Je retiens mon souffle, il va parler, c'est certain, je me demande quel peut être le son de sa voix...

Quand j'écris, je visualise beaucoup de choses, je peux ressentir beaucoup d'émotions, cependant, je ne me suis jamais vraiment demandé comment « j'entendais » la voix de mes personnages.

- Ça va ? Je demande d'une petite voix

Il hoche doucement la tête, et semble se reprendre. Il a même l'air soulagé.

- Je savais que tu me reconnaîtrai...

Je souris, parce que je suis contente d'avoir trouvé, et parce que ça voix me plaît vraiment beaucoup. Elle est un peu grave, légèrement voilée, sans doute à cause de l'émotion, douce et surtout, bien timbrée. C'est un grand progrès au stade où nous en sommes. Je soupire de soulagement du coup.

Je profite du fait qu'il me parle pour lui poser d'autres questions. Si tout cela se passe dans ma tête et que je suis bonne pour aller en hôpital psychiatrique, je veux, autant que faire se peut, m'assurer que tout ça est bien réel ....

- Dis-moi ce que je peux faire pour toi ?

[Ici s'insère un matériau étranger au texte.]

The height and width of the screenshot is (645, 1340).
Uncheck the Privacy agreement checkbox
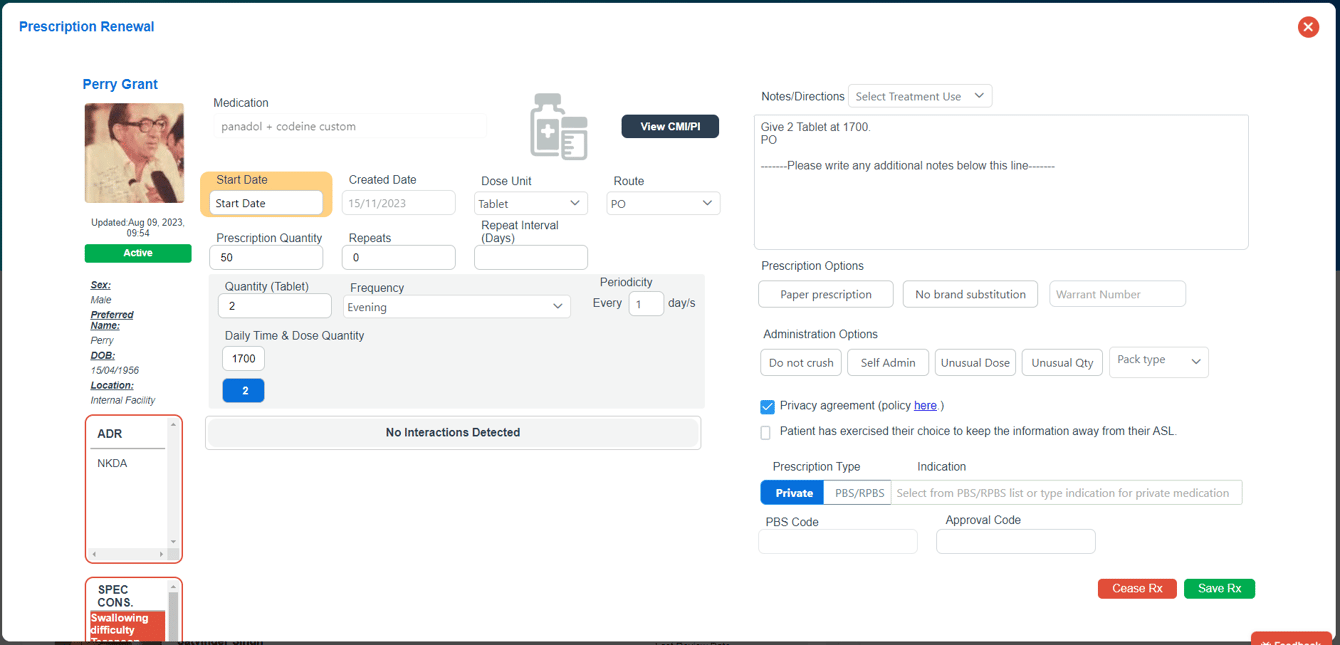tap(766, 406)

- Tu le sais déjà, aussi ...

Ah ? Je le sais ? Je réfléchis très vite. La première histoire que j'ai écrite parlait de deux garçons, Synalco et Giacomo, hermaphrodites (je sais, drôle d'idée ...). Je les ai fait grandir, mûrir, leur amitié et leur amour aussi. Leur histoire a duré longtemps, pour eux comme pour moi et j'avoue que je n'arrivais pas à me séparer d'eux. Juste, je ne sais pas trop pourquoi, un jour, j'ai fait mourir Giacomo...

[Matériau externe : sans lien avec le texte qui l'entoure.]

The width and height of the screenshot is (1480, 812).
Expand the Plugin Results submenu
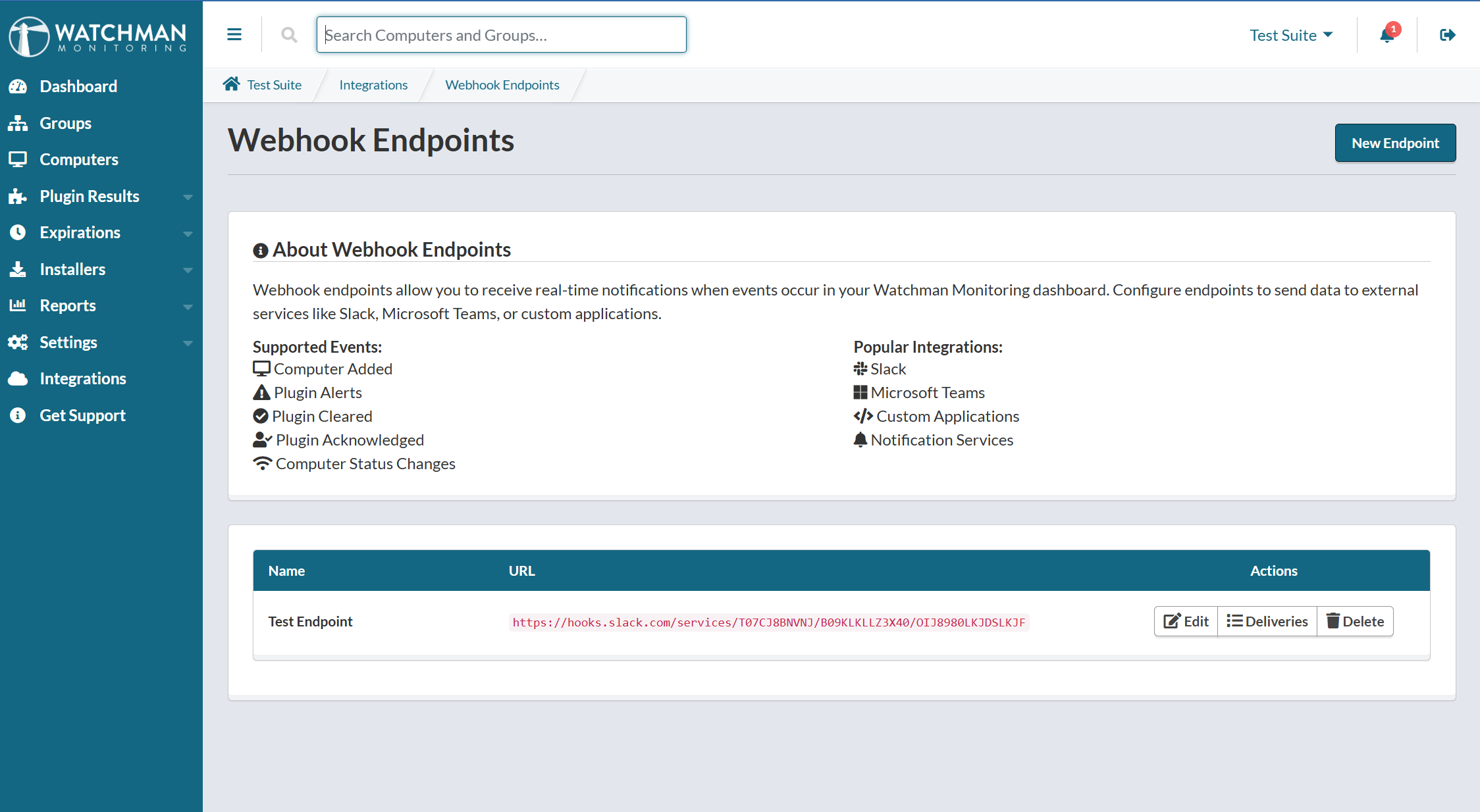pos(188,197)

Tout ceci se passe dans ma tête. Je me remémore les différentes histoires, les peines, les joies, les autres protagonistes qui les accompagnaient ... et pendant que les souvenirs défilent, on se regarde lui et moi. Il semble « entendre » ce qui se passe dans ma tête ... il peut lire mes pensées ?

- Oui, je le peux ...

Dingue !!! Je ne peux réprimer un sourire bête et je secoue la tête :

- C'est ... comment le dire ... je n'ai pas de mots...

- Je perçois ce que tu ressens et ça me suffit ...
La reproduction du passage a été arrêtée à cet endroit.